BioDesign 2020; 8(1): 28-31
Published online March 30, 2020
© Korean Society for Structural Biology
Department of Beauty Care, College of Medical Science, Deagu Haany University, Gyeongsan 38610, Republic of Korea
Correspondence to: *firstname.lastname@example.org
Acne is one of the most common dermatological conditions, but the detailed pathology is unclear and current treatment regimens are plagued by side effects. Cutibacterium acnes is known as a major acne associated bacterium that derives energy from lipase mediated sebum lipid degradation. C. acnes is commensal, but free fatty acids digested by C. acnes lipases from triglyceride and lysophosphatidyl choline induce marked inflammation. Up to date, it remains to be elucidated the lipase activity mechanism at the molecular level. In this study, we report the purification and crystallization of the full-length lysophospholipase from C. acnes.
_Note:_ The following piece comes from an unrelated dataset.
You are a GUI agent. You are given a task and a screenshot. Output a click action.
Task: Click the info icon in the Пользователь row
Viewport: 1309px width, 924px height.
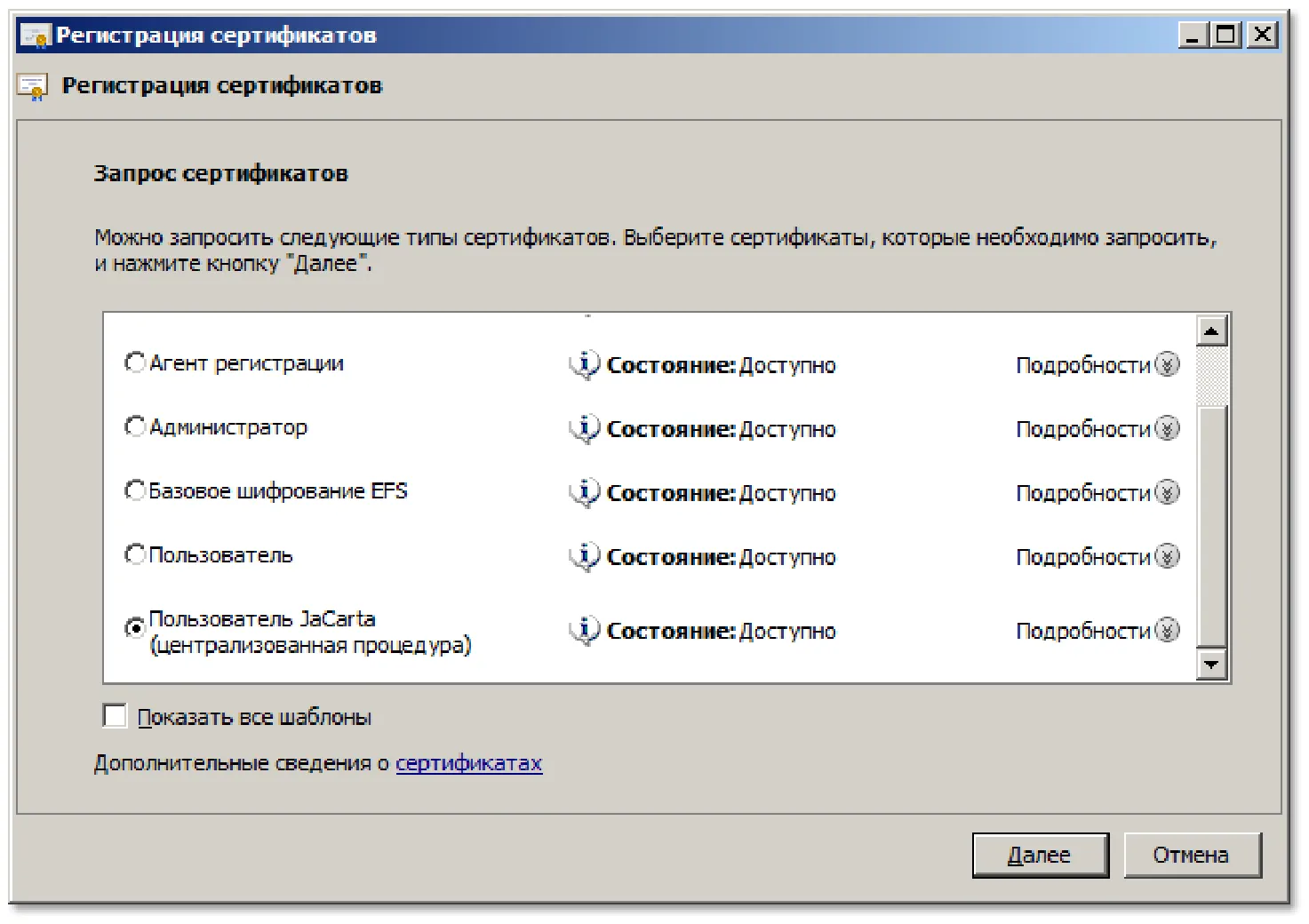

The crystal diffracted X-rays to a 1.7 Å resolution, revealing that the crystals belong to space group P21212, with cell dimension parameters of a = 94.5, b = 129.7, and c = 55.5 Å. Two protomers are present in the crystallographic asymmetric unit, with a calculated crystal volume per protein weight (VM) of 2.50 Å3Da-1 and a solvent content of 50.79%. This structure will contribute towards revealing a detailed mechanism of acne development.